▶ _Assigned task_
Please output exactly the lines from the one containing "Where should I click to: Click" through the end of the records below, leaving out any pictures.

□ □ □ □ □ □ □

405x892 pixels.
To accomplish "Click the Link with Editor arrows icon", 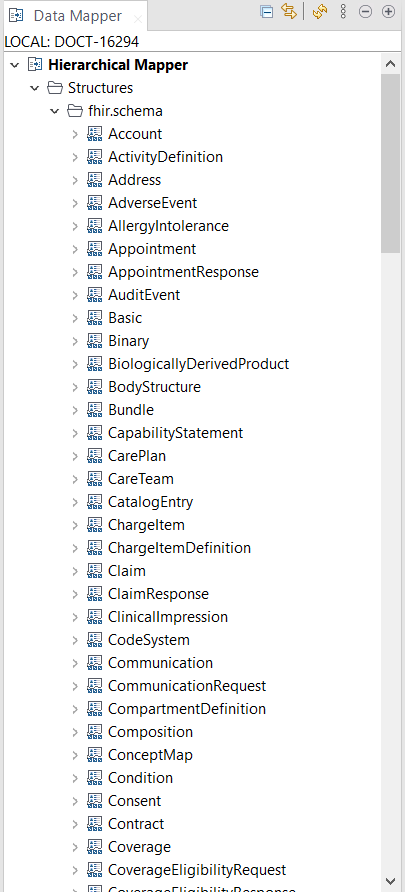I will click(x=289, y=11).
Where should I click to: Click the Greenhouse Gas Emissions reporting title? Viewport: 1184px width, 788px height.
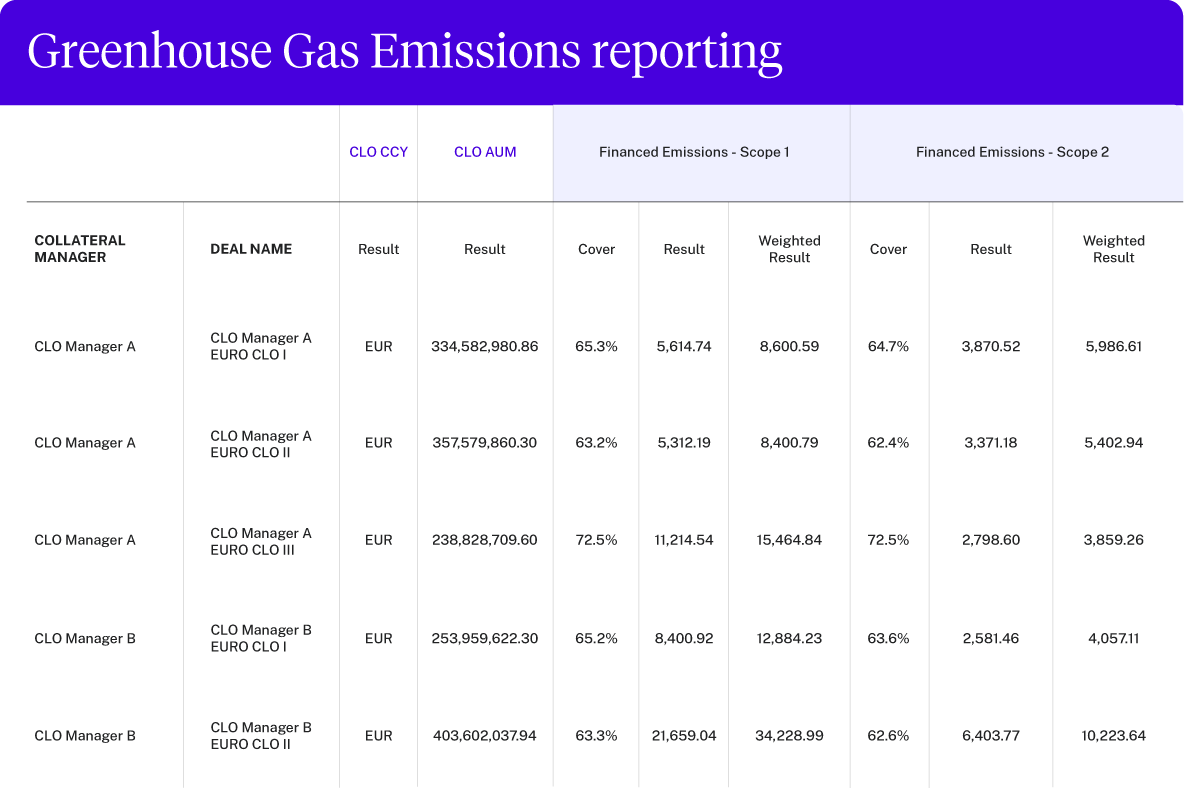click(404, 52)
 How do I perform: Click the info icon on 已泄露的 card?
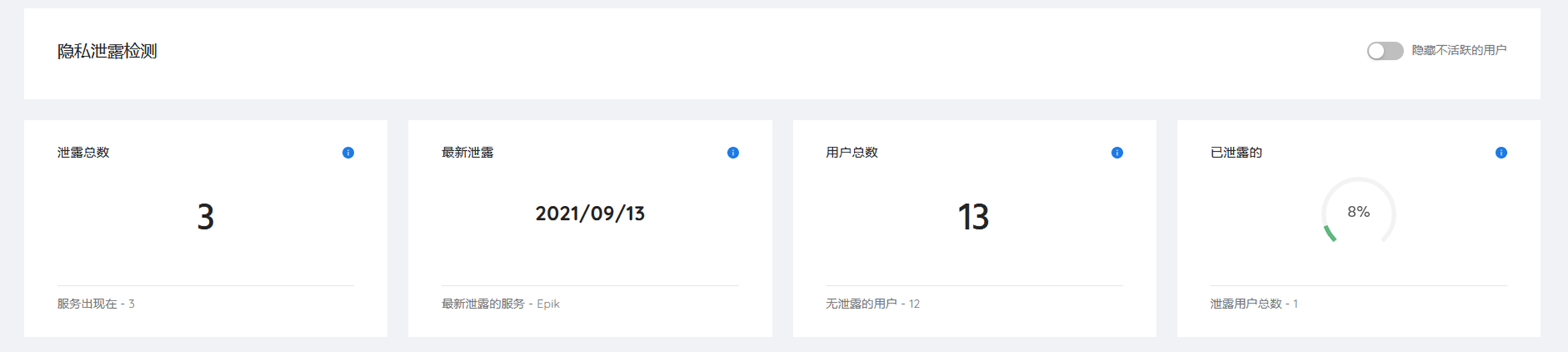pos(1501,152)
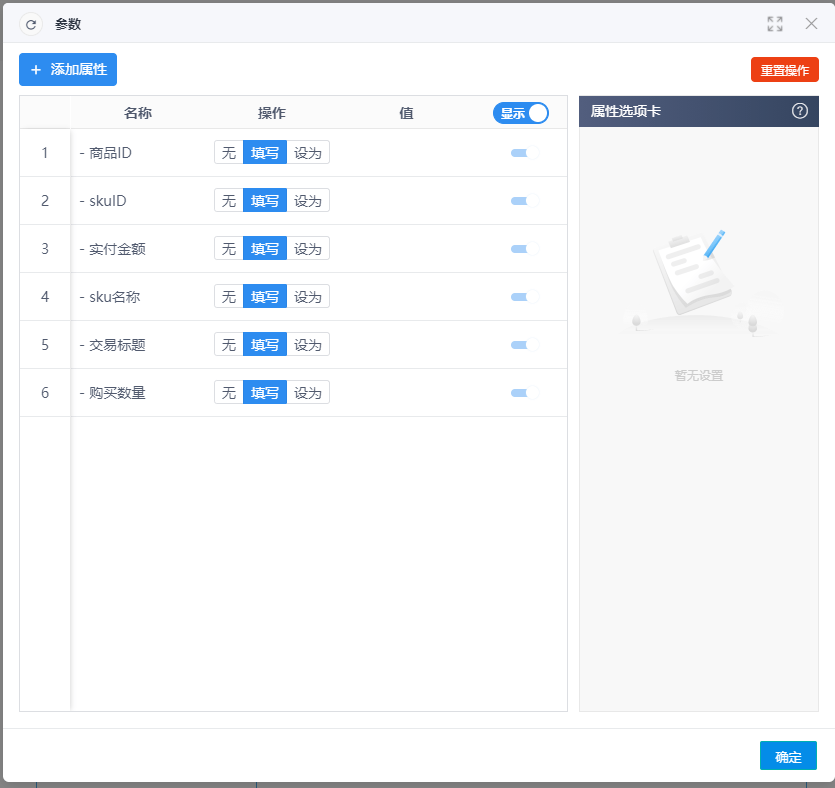
Task: Toggle the switch for 商品ID row
Action: click(x=525, y=153)
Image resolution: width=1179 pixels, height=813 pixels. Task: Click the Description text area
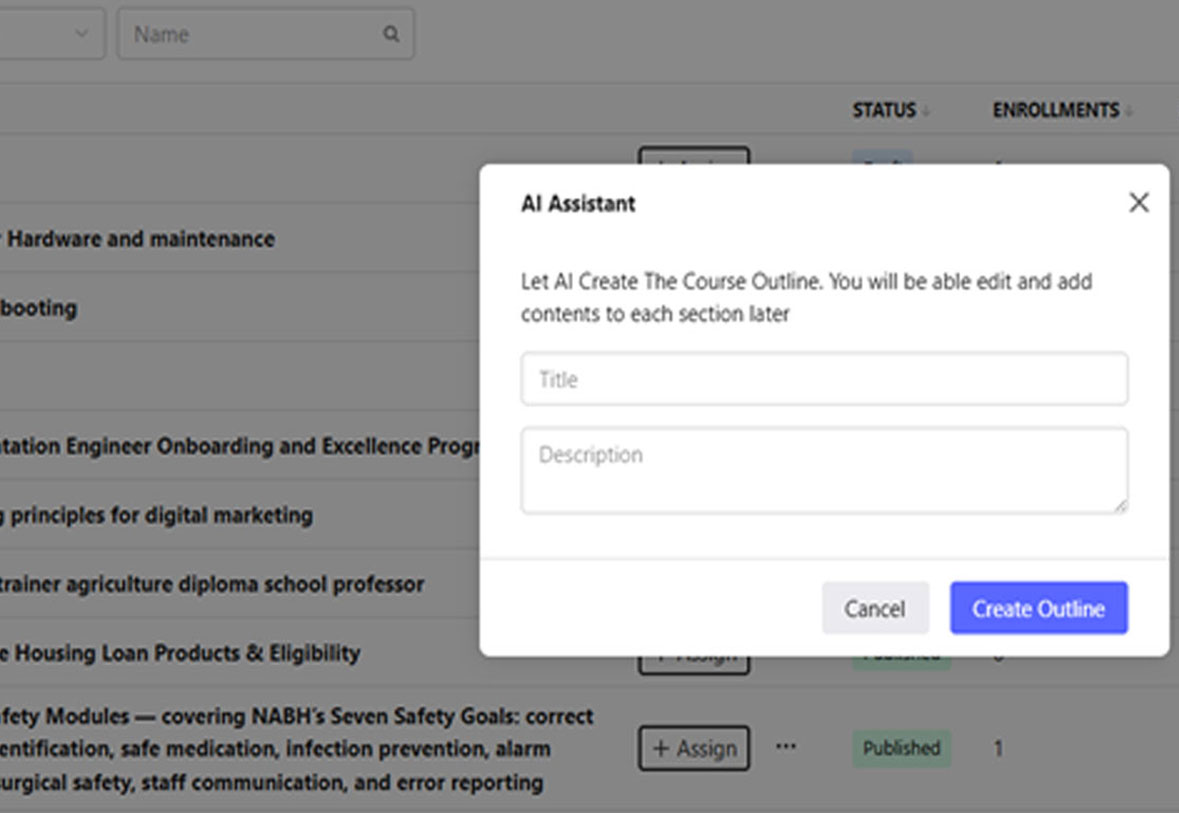[x=824, y=470]
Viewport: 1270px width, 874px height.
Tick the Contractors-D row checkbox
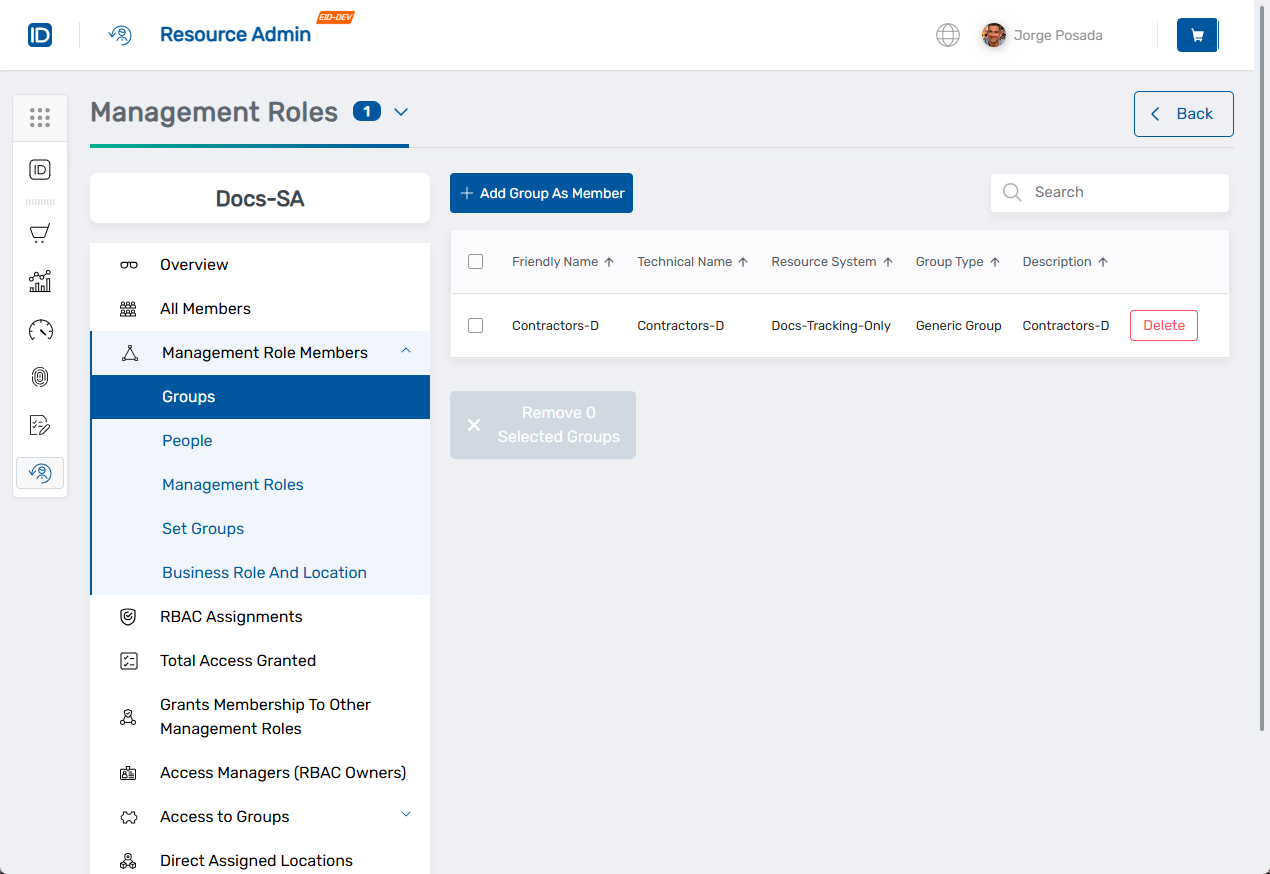(x=475, y=325)
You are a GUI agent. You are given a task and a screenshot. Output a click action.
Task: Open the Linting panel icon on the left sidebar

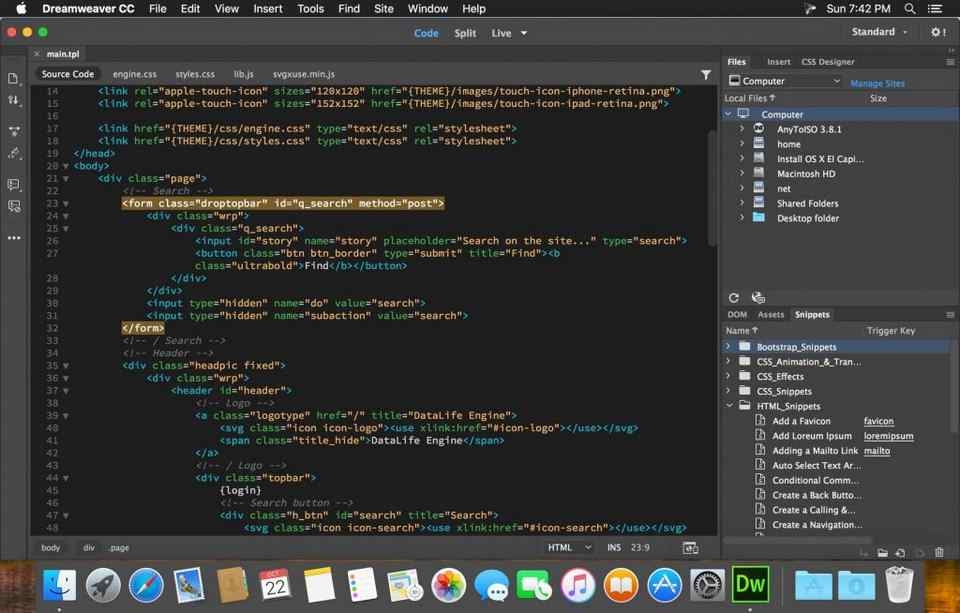tap(13, 206)
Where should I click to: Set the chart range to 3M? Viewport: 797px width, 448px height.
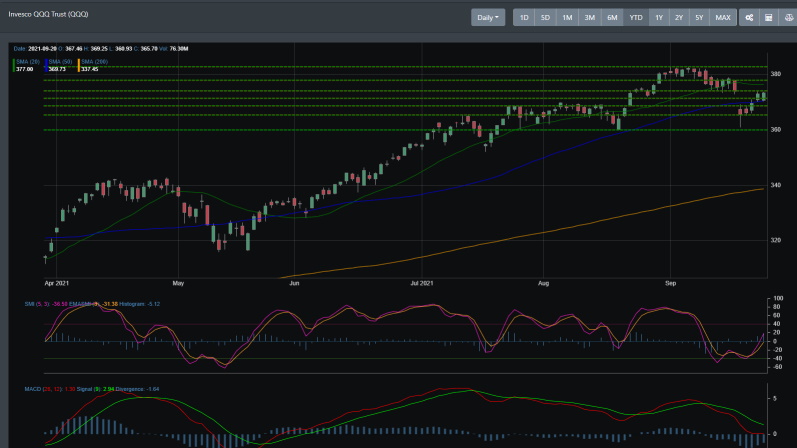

□ □ □ □ □ □ □

▶ _Result of the task_
Where should I click to: Click the Greenhouse Gas Emissions reporting title? Viewport: 1184px width, 788px height.
click(404, 52)
 How do I perform: Click the info icon on 已泄露的 card?
pos(1501,152)
Task: Toggle the switch for 商品ID row
Action: click(x=525, y=153)
Image resolution: width=1179 pixels, height=813 pixels. Task: Click the Description text area
[x=824, y=470]
Viewport: 1270px width, 874px height.
Tick the Contractors-D row checkbox
(x=475, y=325)
You are a GUI agent. You are given a task and a screenshot. Output a click action.
Task: Open the Linting panel icon on the left sidebar

tap(13, 206)
Where should I click to: Set the chart range to 3M? Viewport: 797px width, 448px height.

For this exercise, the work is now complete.